Solved – the relationship between independent component analysis and factor analysis

factor analysisindependent component analysismultivariate analysis

I am new to Independent Component Analysis (ICA) and have just a rudimentary understanding of the the method. It seems to me that ICA is similar to Factor Analysis (FA) with one exception: ICA assumes that the observed random variables are a linear combination of independent components/factors that are non-gaussian whereas the classical FA model assumes that the observed random variables are a linear combination of correlated, gaussian components/factors.

Is the above accurate?

Best Answer

enter image description here

FA, PCA, and ICA, are all 'related', in as much as all three of them seek basis vectors that the data is projected against, such that you maximize insert-criteria-here.
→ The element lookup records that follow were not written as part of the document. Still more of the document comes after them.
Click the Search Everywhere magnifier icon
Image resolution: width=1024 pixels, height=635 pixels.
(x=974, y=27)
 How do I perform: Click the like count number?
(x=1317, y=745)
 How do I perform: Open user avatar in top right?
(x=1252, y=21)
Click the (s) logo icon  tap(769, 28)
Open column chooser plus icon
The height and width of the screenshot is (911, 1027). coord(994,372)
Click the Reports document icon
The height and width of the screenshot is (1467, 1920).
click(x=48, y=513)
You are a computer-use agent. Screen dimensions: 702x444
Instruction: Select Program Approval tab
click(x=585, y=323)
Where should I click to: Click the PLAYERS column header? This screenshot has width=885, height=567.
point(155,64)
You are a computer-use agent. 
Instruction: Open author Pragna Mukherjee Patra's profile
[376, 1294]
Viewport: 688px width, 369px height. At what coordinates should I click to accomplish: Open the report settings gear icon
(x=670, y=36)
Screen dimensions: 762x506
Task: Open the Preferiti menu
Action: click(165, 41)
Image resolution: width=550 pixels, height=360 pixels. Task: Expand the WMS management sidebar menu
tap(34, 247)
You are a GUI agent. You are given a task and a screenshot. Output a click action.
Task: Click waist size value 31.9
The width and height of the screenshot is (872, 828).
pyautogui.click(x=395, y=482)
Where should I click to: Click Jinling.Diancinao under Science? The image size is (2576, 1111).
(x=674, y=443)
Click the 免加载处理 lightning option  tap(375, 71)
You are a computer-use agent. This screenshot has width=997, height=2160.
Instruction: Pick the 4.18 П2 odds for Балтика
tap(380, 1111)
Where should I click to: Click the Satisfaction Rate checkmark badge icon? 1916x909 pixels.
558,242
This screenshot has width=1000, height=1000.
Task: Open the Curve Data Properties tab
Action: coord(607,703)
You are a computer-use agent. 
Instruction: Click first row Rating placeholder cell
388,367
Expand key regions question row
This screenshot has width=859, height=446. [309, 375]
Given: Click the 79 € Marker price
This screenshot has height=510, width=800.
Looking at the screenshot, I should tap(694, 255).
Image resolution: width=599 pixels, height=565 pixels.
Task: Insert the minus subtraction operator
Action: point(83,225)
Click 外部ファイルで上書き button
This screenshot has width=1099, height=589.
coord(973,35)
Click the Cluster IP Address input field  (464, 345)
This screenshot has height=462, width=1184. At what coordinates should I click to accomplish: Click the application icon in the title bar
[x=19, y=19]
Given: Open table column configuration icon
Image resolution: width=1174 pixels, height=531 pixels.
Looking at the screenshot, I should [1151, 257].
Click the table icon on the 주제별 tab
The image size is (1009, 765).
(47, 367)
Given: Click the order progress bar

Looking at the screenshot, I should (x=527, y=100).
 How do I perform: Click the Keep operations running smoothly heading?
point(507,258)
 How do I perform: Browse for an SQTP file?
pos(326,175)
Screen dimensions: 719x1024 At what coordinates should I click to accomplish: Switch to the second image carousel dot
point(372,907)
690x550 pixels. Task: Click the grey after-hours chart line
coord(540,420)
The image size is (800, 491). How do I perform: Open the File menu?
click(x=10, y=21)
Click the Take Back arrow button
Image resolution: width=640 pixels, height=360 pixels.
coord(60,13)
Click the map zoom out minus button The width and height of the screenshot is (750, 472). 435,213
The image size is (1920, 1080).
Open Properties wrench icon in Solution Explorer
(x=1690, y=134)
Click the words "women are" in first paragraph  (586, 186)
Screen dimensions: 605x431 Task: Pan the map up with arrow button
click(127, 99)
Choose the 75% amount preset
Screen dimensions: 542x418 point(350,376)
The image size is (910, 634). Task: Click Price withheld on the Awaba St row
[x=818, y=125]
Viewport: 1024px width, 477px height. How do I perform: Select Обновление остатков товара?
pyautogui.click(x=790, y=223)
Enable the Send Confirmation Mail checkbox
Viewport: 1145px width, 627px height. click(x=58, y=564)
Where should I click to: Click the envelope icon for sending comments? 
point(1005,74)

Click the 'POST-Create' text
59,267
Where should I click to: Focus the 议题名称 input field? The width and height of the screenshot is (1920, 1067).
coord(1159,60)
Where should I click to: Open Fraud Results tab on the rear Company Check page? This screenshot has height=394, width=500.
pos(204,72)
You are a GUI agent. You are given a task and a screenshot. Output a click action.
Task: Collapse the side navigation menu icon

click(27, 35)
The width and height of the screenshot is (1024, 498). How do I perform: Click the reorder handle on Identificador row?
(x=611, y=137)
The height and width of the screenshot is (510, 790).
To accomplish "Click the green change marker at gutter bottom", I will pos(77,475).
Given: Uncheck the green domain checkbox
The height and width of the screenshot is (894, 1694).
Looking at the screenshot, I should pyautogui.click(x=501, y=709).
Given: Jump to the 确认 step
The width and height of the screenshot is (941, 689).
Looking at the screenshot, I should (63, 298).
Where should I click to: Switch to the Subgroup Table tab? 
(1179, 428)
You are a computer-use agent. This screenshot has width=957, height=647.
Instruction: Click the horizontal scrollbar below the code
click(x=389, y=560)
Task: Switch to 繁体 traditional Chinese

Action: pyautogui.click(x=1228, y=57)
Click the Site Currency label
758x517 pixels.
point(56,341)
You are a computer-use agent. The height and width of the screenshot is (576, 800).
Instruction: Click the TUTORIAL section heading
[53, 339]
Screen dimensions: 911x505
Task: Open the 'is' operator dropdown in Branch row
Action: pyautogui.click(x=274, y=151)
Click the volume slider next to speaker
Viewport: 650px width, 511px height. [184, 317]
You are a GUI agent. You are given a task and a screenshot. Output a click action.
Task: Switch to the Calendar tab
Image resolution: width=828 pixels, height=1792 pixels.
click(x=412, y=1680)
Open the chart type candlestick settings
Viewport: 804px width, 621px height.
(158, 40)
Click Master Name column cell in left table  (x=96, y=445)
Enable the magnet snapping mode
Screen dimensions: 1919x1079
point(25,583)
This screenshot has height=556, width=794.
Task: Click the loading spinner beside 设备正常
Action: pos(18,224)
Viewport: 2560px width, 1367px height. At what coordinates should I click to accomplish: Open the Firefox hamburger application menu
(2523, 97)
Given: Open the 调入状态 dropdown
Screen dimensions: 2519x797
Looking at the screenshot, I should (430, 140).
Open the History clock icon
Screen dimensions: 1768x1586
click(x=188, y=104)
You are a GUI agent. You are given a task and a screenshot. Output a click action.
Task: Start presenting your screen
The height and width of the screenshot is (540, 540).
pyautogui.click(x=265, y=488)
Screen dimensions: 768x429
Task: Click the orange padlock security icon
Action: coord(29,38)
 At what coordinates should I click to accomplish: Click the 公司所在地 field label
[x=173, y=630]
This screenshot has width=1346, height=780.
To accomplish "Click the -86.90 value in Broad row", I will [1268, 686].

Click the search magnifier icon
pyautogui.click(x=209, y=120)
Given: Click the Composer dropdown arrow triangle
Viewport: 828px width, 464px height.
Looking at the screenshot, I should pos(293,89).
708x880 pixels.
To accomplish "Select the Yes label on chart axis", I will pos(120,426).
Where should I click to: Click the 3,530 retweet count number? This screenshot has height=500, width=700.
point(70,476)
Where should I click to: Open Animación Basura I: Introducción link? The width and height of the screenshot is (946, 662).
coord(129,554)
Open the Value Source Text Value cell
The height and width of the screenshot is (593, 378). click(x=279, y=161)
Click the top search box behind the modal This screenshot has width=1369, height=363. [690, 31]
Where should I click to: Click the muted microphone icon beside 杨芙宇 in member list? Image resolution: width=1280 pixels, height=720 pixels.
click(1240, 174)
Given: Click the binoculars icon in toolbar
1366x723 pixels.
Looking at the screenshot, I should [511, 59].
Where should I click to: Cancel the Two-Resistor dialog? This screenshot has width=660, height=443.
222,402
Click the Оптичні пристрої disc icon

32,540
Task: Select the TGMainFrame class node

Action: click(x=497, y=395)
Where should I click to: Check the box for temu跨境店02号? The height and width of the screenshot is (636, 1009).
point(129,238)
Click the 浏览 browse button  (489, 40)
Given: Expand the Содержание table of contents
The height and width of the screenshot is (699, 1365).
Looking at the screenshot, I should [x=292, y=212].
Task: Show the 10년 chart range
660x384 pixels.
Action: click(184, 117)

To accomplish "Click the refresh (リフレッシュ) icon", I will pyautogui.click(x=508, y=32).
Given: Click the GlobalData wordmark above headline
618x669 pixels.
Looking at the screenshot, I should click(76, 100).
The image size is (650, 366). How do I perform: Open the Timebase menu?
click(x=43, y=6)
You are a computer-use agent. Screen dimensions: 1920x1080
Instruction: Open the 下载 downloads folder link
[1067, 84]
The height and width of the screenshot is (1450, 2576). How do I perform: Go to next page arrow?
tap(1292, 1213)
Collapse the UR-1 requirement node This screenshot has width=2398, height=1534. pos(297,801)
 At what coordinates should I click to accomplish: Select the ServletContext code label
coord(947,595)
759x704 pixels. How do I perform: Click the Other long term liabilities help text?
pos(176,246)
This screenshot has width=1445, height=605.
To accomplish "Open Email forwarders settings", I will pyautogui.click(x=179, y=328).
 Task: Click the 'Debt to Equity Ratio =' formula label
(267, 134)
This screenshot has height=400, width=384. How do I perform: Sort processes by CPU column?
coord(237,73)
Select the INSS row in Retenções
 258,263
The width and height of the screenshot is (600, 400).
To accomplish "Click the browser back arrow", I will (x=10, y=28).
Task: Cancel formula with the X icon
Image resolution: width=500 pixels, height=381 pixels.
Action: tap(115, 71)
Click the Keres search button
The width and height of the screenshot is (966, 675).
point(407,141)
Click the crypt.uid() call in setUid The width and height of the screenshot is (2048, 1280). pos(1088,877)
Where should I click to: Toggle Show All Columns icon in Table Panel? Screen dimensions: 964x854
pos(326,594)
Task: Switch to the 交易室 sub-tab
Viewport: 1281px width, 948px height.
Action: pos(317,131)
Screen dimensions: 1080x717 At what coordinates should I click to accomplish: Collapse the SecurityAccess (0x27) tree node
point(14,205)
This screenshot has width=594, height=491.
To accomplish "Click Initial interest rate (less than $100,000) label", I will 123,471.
Think of the basis vectors as just encapsulating linear combinations.

For example, lets say your data matrix $\mathbf Z$ was a $2$ x $N$ matrix, that is, you have two random variables, and $N$ observations of them each. Then lets say you found a basis vector of $\mathbf w = \begin{bmatrix}0.1 \\-4 \end{bmatrix}$. When you extract (the first) signal, (call it the vector $\mathbf y$), it is done as so:

$$ \mathbf {y = w^{\mathrm T}Z} $$

This just means "Multiply 0.1 by the first row of your data, and subtract 4 times the second row of your data". Then this gives $\mathbf y$, which is of course a $1$ x $N$ vector that has the property that you maximized its insert-criteria-here.

So what are those criteria?

Second-Order Criteria:

In PCA, you are finding basis vectors that 'best explain' the variance of your data. The first (ie highest ranked) basis vector is going to be one that best fits all the variance from your data. The second one also has this criterion, but must be orthogonal to the first, and so on and so forth. (Turns out those basis vectors for PCA are nothing but the eigenvectors of your data's covariance matrix).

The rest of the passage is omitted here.